銀行としても投資先企業の今後の展望を伺う腹があって、年末になれば銀行側からも企業トップを招待して会食を共にしたりするので、年始の賀詞交歓会は必須の行事となるわけです。だから冒頭の役員さんのようなぼやきが出てしまうのも無理ないことかもしれません。

取引企業の業績が良い時は投資対象となり、経営状況が厳しくなると、貸し渋り、貸し剥がしなどで、じりじりと追い詰めていく・・・。

いずれにせよ、金の力というのは本当に大きいことを見せつけられますね。この伝家の宝刀を思う存分に行使する「銀行」に対する企業人の感情は複雑なようで、主要三行をめぐり、一通りの挨拶を終えた役員さんは降車間際に

「こっちが汗水流して働いて作った金を、銀行は右から左に動かして食ってるんだからな・・・」とまた、一言。

我々の苦労も知らずに、良いとこ取りしてる。いい気なもんだ・・・とでも言いたそうな口ぶりでした。
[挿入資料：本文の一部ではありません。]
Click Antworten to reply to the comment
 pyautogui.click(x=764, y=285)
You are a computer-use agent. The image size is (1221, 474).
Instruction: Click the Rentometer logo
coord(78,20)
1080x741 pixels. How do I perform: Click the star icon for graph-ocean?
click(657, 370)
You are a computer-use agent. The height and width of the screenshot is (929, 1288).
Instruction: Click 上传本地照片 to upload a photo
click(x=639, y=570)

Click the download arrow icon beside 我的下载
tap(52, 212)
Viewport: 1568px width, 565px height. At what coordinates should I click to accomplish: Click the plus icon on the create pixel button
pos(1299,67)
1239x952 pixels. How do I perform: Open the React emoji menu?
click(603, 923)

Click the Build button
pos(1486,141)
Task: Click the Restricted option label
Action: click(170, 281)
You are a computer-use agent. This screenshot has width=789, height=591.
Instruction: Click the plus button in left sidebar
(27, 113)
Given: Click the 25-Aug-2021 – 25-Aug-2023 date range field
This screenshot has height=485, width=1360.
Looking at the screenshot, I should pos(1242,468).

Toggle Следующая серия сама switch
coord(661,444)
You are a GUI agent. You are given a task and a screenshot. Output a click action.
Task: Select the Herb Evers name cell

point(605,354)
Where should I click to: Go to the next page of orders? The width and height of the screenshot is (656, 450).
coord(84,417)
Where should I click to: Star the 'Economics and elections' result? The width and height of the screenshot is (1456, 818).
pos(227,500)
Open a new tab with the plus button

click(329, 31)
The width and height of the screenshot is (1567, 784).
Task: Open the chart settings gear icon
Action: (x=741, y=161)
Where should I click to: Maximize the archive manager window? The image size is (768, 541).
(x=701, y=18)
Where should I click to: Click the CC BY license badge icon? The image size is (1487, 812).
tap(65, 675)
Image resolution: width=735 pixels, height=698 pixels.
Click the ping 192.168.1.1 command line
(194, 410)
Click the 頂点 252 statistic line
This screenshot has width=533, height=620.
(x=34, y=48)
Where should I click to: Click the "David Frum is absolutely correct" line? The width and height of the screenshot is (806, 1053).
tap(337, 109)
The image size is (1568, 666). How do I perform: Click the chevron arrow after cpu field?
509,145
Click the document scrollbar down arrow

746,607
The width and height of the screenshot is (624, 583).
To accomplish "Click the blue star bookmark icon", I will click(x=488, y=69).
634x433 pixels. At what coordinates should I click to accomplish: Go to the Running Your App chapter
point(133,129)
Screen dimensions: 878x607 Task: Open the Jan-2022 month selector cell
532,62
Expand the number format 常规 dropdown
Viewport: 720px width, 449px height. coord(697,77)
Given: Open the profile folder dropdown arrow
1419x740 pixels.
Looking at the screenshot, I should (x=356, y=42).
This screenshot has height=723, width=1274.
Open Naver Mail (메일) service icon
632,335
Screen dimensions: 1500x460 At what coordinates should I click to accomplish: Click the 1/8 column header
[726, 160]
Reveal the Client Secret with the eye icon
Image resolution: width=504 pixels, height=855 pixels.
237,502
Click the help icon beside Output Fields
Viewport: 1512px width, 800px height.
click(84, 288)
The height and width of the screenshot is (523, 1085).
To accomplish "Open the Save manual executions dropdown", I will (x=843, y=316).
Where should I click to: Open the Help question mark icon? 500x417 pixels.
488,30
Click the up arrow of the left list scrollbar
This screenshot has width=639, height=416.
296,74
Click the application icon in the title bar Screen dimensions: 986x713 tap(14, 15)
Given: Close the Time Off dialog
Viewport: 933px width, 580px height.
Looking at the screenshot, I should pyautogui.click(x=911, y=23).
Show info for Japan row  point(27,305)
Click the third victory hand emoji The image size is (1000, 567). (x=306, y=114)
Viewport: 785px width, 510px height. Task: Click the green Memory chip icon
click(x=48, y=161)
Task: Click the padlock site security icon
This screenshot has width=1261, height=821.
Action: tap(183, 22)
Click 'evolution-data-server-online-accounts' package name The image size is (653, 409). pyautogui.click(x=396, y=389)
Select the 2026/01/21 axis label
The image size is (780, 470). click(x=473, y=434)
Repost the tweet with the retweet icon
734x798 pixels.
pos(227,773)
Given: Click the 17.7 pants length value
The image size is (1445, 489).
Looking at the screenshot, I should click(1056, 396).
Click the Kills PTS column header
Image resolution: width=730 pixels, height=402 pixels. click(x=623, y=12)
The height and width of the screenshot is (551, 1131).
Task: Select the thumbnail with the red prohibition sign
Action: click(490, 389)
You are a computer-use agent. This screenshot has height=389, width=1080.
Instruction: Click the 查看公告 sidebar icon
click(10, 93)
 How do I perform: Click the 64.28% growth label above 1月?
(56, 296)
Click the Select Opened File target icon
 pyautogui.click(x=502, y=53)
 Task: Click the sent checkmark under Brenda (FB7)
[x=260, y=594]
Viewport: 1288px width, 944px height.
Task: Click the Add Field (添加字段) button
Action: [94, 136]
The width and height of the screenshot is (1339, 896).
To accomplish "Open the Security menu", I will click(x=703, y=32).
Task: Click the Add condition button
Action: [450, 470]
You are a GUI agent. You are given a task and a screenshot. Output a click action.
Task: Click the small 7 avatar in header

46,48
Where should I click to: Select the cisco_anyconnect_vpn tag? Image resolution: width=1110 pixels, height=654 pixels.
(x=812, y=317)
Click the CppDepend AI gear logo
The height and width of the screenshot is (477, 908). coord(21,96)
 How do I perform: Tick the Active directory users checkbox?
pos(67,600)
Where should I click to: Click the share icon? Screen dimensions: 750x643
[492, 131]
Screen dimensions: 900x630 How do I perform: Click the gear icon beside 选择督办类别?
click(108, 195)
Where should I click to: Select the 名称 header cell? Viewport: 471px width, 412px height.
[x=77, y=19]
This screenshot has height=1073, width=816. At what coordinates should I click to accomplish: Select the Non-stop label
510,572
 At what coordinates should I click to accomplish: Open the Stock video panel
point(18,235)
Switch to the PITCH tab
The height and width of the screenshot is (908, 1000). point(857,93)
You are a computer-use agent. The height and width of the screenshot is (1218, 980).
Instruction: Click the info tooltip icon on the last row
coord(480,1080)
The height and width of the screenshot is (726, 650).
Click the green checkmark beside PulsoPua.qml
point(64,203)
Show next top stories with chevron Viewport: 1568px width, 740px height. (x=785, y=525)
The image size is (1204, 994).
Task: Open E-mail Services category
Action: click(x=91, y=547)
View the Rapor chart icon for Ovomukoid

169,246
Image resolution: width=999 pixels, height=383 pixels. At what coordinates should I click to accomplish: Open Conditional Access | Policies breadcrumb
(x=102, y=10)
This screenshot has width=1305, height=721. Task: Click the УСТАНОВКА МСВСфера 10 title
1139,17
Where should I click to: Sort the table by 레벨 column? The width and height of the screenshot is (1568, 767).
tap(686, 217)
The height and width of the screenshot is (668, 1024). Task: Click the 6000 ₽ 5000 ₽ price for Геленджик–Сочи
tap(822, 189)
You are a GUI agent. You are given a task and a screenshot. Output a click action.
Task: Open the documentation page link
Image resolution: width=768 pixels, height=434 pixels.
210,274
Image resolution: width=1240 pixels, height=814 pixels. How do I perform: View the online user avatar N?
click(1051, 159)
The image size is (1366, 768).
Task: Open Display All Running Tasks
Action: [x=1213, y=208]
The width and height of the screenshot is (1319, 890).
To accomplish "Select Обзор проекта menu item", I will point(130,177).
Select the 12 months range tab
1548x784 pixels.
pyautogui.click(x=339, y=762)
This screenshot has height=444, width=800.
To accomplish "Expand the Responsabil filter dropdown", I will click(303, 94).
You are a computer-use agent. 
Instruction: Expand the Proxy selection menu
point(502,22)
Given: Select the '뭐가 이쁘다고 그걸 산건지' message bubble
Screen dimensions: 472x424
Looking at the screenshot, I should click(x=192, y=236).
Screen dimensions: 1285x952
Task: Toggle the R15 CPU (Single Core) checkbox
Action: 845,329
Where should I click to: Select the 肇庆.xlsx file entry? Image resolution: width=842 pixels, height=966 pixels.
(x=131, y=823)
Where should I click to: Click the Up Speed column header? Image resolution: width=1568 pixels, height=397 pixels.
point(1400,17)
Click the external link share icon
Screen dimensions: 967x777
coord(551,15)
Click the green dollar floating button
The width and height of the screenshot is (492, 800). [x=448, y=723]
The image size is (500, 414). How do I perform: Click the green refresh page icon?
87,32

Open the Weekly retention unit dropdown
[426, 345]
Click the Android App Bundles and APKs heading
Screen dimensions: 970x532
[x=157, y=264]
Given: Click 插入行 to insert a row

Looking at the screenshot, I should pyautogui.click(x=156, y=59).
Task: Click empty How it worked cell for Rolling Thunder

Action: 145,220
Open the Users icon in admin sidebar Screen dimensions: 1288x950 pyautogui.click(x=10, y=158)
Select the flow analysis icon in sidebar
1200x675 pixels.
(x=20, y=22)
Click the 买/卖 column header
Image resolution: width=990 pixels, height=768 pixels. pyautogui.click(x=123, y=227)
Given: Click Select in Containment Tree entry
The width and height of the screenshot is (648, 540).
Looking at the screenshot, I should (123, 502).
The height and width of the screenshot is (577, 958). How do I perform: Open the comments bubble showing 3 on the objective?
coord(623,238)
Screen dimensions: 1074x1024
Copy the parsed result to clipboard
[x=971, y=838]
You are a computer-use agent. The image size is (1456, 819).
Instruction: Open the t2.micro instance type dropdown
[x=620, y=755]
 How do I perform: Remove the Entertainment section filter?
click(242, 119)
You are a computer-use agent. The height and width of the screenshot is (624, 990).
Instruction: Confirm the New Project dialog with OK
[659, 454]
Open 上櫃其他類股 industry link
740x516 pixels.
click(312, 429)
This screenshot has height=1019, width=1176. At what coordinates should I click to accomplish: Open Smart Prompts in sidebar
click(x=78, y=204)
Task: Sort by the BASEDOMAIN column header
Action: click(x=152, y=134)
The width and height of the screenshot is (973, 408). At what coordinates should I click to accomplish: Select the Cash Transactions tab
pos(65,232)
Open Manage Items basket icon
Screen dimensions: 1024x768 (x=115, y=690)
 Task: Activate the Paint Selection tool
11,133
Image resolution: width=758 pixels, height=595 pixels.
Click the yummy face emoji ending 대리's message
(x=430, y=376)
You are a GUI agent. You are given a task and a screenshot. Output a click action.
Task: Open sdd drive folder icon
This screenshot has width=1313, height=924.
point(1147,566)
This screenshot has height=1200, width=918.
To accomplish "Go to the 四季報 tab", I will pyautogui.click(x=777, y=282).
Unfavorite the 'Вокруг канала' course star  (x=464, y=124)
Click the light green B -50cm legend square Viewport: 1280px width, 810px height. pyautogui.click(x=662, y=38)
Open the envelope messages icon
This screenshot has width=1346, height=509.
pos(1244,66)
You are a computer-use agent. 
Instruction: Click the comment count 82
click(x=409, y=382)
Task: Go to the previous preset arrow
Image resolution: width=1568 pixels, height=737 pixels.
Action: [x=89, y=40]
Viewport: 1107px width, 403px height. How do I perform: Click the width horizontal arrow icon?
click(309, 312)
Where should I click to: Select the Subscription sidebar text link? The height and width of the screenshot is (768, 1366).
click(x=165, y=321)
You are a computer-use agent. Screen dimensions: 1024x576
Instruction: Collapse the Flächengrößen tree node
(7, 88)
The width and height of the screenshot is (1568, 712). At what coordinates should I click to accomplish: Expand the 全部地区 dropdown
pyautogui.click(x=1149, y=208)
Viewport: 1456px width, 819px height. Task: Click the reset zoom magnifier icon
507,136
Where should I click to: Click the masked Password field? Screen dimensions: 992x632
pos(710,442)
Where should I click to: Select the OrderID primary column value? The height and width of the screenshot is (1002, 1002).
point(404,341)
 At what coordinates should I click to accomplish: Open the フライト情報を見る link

年初めから企業経営陣の言うに言えない胸の内を垣間見たような気持になりました。

ハイヤーマンのため息

ところで、この挨拶回りに同行したハイヤーマンたちの中には、お客様のそんな事情をよそにして、営業所に戻ってため息をもらし愚痴るものがいるんです。

一日かけてわずか10キロ程度しか走らない・・・

拘束時間と走行距離で実入りが評価されるため、年始は金にならない仕事をする我らハイヤーマンのお勤め儀式の日でもあるんですね。

でも、この銀行回りがあるから、新しく年が変わったことを実感するので、まんざらでもないと私は思っています。